题目链接:https://leetcode.com/problems/basic-calculator-ii/
题目:
Implement a basic calculator to evaluate a simple expression string.
The expression string contains only non-negative integers, +, -, *, / operators and empty spaces . The integer division should truncate toward zero.
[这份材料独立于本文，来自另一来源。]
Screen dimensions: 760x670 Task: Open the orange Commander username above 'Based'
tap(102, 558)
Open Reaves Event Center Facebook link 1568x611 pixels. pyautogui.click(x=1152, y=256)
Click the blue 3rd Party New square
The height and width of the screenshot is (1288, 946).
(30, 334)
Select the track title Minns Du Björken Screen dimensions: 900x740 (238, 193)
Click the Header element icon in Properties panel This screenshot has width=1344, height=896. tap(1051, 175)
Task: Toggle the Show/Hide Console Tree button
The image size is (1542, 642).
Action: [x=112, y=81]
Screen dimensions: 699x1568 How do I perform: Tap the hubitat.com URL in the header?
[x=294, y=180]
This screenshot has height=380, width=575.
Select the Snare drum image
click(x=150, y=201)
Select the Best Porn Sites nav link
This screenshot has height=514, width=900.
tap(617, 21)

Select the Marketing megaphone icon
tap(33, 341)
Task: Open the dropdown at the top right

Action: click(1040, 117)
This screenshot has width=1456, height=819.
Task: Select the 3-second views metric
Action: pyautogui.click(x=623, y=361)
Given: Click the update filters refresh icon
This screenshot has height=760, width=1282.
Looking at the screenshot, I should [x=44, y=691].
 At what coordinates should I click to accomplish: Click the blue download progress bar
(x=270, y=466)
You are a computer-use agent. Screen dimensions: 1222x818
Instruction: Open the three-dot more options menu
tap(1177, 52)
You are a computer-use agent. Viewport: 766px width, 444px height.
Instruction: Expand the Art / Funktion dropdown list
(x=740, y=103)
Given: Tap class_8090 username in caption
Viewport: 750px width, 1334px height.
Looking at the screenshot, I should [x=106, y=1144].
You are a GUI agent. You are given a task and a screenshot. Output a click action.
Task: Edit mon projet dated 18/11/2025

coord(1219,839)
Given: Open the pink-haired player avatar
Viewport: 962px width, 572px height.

You may assume that the given expression is always valid.
Some examples:
“3+2*2” = 7
” 3/2 ” = 1
” 3+5 / 2 ” = 5
Note: Do not use the eval built-in library function.
思路:
每到一个数字的时候看看该数字前面的操作符,如果是乘除法则立即计算该操作,并将结果压入栈中;如果是减法则将该数字变为负数并将减法改为加法 ,这样到最后,操作符栈中实际都是加法,就没有优先级的处理问题了,直接计算就能得到结果
算法:
public int calculate(String s) {
Stack<String> operator = new Stack<String>();
Stack<Integer> nums = new Stack<Integer>();
s = s.replace(" ", "");
int curNum = 0; // 连续字符都是数字要组合成一个数
for (int i = 0; i < s.length(); i++) {
char op = s.charAt(i);
if (Character.isDigit(op)) { // 当前是数字
curNum = Integer.parseInt(op + "");
while (i + 1 < s.length() && Character.isDigit(s.charAt(i + 1))) { // 后继字符也是数字,组合成一个数
char nextNum = s.charAt(i + 1);
curNum = curNum * 10 + Integer.parseInt(nextNum + "");
i++;
}// 一个操作数处理完
nums.push(curNum);
if (operator.isEmpty())
continue;
String preOp = operator.pop();
;
if (preOp.equals("*")) {
nums.push(nums.pop() * nums.pop());
} else if (preOp.equals("/")) {
int first = nums.pop();
int second = nums.pop();
nums.push(second / first);
} else if (preOp.equals("-")) {
operator.push("+");
nums.push(-nums.pop());
} else {
operator.push(preOp);
}
if (i + 1 == s.length()) {// 当前操作数是最后一个操作数
while (nums.size() >= 2) {
nums.push(nums.pop() + nums.pop());
}
}
} else { // 当前字符是操作符
operator.push(op + "");
}
}
return nums.pop();
}